> **WORK REQUIRED**: Reproduce the lines of the records below word for word, starting with the line that contains "on author-link: ash1309." and going on through the line that contains "Looking at the image, I should click on (26, 10).", both included.

Items from a dataset:
* * * * * * * * *

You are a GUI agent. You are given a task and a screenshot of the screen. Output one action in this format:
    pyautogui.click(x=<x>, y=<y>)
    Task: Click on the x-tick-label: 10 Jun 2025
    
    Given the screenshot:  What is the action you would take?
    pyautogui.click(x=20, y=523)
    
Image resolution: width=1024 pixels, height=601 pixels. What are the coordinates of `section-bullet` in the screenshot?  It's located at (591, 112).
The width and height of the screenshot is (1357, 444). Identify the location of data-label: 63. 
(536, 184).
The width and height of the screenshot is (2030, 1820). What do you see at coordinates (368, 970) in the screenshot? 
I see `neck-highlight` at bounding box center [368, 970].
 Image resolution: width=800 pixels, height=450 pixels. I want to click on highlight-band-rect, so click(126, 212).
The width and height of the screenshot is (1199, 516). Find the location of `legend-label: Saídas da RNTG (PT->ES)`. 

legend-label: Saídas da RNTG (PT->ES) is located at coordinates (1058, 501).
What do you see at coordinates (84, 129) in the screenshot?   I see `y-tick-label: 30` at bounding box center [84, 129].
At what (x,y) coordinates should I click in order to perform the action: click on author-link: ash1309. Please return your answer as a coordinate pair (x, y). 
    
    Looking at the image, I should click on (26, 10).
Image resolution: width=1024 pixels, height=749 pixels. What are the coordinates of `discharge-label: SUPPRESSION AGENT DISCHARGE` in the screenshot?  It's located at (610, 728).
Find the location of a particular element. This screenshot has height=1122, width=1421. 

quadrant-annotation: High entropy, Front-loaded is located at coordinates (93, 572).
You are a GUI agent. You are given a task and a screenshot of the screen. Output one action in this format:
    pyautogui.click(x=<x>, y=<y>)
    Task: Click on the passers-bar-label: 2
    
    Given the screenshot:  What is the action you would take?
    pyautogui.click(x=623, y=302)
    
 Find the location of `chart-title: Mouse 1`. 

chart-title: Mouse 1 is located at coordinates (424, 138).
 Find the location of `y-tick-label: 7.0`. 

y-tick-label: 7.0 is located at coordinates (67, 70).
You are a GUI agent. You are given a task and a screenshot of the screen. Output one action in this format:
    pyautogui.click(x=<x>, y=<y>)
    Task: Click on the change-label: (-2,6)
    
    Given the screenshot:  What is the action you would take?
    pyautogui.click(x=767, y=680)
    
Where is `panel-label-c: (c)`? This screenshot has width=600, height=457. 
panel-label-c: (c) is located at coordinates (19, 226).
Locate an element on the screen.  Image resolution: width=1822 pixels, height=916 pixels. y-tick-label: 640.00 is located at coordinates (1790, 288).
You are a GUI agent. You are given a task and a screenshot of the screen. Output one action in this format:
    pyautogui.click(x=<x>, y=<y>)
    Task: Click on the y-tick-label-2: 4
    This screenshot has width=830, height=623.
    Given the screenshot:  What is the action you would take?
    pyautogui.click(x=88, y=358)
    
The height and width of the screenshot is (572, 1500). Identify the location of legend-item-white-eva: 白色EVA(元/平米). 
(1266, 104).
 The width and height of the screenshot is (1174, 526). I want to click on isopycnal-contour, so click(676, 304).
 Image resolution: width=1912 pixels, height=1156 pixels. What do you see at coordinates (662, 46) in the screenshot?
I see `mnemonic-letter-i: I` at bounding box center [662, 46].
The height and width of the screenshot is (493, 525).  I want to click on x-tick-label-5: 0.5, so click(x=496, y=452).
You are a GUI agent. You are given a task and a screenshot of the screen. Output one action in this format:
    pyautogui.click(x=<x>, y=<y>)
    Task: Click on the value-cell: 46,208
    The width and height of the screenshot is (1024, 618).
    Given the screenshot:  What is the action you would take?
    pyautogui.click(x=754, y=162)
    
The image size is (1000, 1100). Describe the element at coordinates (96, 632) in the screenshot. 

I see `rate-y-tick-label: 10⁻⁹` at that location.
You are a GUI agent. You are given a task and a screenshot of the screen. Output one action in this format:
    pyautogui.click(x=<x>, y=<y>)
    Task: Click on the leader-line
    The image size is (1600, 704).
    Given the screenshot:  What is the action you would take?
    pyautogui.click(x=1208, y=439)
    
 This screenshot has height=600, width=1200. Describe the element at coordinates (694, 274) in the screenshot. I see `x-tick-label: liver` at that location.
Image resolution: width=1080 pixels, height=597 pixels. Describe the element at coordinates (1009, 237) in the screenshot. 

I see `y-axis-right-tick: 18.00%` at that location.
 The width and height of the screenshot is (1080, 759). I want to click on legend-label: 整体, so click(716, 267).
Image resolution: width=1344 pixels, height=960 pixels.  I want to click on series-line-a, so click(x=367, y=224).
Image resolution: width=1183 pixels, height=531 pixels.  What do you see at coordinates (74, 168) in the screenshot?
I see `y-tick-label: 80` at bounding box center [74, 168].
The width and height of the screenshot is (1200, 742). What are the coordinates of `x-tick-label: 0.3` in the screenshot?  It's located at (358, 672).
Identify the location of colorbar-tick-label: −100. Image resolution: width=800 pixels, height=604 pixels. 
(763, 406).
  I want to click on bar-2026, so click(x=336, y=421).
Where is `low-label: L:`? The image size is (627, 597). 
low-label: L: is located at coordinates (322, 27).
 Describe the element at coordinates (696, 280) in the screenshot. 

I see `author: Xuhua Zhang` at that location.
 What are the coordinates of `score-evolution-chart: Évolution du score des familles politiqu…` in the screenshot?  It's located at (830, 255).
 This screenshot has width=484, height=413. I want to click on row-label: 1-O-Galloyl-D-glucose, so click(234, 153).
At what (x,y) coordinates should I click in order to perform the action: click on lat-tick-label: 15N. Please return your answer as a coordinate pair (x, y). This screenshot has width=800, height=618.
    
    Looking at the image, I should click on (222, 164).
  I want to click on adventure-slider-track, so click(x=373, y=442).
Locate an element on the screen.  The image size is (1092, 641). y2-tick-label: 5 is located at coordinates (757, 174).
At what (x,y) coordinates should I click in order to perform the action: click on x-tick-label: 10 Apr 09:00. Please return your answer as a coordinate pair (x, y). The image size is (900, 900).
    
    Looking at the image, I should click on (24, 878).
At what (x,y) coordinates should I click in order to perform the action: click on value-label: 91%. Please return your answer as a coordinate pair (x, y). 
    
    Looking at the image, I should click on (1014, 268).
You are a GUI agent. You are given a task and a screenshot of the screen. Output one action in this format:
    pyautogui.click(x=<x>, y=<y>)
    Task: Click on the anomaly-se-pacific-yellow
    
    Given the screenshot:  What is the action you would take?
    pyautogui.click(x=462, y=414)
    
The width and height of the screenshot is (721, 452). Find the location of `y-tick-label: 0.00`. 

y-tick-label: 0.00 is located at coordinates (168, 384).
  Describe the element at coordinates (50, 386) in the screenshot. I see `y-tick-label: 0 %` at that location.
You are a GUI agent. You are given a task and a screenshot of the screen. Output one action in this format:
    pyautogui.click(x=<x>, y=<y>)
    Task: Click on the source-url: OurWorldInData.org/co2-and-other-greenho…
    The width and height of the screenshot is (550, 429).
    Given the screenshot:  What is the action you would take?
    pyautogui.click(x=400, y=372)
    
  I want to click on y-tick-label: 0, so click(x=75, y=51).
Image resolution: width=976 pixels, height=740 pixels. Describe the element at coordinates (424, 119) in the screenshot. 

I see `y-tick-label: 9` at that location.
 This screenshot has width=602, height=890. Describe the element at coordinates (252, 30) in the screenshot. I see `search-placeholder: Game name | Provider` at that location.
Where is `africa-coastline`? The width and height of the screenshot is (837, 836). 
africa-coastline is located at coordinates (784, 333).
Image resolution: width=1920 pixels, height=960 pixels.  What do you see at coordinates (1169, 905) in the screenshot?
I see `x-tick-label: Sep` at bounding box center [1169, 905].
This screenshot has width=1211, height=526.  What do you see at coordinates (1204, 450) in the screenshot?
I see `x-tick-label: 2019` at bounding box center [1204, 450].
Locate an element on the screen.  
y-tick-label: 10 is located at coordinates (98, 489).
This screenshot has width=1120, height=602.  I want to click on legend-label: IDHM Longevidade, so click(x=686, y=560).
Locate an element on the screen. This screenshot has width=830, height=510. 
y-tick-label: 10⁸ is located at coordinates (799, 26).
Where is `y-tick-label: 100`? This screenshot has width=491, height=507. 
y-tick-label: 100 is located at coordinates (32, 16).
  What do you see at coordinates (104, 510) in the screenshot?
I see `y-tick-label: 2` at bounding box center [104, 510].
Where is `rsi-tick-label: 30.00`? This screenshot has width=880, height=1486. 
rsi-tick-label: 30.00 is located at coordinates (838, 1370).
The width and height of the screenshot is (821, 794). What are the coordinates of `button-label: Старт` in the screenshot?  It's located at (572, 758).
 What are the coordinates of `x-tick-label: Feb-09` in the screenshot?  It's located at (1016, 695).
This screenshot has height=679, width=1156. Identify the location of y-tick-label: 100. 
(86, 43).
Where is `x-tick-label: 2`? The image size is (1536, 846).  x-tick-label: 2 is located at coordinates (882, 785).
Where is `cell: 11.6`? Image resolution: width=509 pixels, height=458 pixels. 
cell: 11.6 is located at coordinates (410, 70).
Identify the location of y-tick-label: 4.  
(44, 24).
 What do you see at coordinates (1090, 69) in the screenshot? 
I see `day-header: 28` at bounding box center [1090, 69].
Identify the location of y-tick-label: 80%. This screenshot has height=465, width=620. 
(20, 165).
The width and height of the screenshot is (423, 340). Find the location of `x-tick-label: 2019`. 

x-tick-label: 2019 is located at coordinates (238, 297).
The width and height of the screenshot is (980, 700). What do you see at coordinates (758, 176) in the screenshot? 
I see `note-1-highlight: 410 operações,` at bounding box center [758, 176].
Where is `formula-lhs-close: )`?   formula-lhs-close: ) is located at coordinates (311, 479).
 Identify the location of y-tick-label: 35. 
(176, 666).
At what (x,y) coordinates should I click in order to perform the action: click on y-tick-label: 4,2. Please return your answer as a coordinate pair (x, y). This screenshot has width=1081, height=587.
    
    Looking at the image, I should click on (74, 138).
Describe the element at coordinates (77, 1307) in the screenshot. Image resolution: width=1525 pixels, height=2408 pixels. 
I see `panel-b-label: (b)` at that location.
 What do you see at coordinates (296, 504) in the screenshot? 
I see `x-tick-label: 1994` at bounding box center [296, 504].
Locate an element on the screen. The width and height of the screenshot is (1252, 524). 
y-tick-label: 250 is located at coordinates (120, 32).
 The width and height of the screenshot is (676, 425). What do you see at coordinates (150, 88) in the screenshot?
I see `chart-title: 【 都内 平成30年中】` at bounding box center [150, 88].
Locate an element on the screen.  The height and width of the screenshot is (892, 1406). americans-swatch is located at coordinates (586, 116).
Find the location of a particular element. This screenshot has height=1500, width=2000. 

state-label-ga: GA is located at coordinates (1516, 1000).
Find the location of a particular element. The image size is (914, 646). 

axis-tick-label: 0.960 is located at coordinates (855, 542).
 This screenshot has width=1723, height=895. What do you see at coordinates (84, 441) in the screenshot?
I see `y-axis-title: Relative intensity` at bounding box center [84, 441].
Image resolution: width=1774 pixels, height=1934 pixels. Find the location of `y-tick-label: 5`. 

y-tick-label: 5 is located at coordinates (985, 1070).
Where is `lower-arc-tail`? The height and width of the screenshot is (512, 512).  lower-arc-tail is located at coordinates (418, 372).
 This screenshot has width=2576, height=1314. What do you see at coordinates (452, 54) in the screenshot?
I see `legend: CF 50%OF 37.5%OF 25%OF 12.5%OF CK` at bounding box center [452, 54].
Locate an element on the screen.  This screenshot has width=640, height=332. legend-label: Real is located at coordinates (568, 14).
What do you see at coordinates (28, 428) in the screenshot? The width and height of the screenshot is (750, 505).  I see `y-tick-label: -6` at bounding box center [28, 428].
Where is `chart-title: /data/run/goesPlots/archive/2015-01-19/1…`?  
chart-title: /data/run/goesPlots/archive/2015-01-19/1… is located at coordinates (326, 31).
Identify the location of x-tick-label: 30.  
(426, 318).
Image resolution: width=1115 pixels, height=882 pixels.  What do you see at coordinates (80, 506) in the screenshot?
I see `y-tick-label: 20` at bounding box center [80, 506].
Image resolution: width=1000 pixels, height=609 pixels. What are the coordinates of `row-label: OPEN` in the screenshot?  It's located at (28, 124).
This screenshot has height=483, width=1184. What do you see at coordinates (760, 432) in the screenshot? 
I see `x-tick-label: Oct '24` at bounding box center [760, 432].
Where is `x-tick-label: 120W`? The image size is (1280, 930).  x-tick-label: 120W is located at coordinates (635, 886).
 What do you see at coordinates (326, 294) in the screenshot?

* * * * * * * * *

> **RESPONSE FOR THIS EXERCISE**:
At what (x,y) coordinates should I click in order to perform the action: click on author-link: ash1309. Please return your answer as a coordinate pair (x, y). 
    
    Looking at the image, I should click on (26, 10).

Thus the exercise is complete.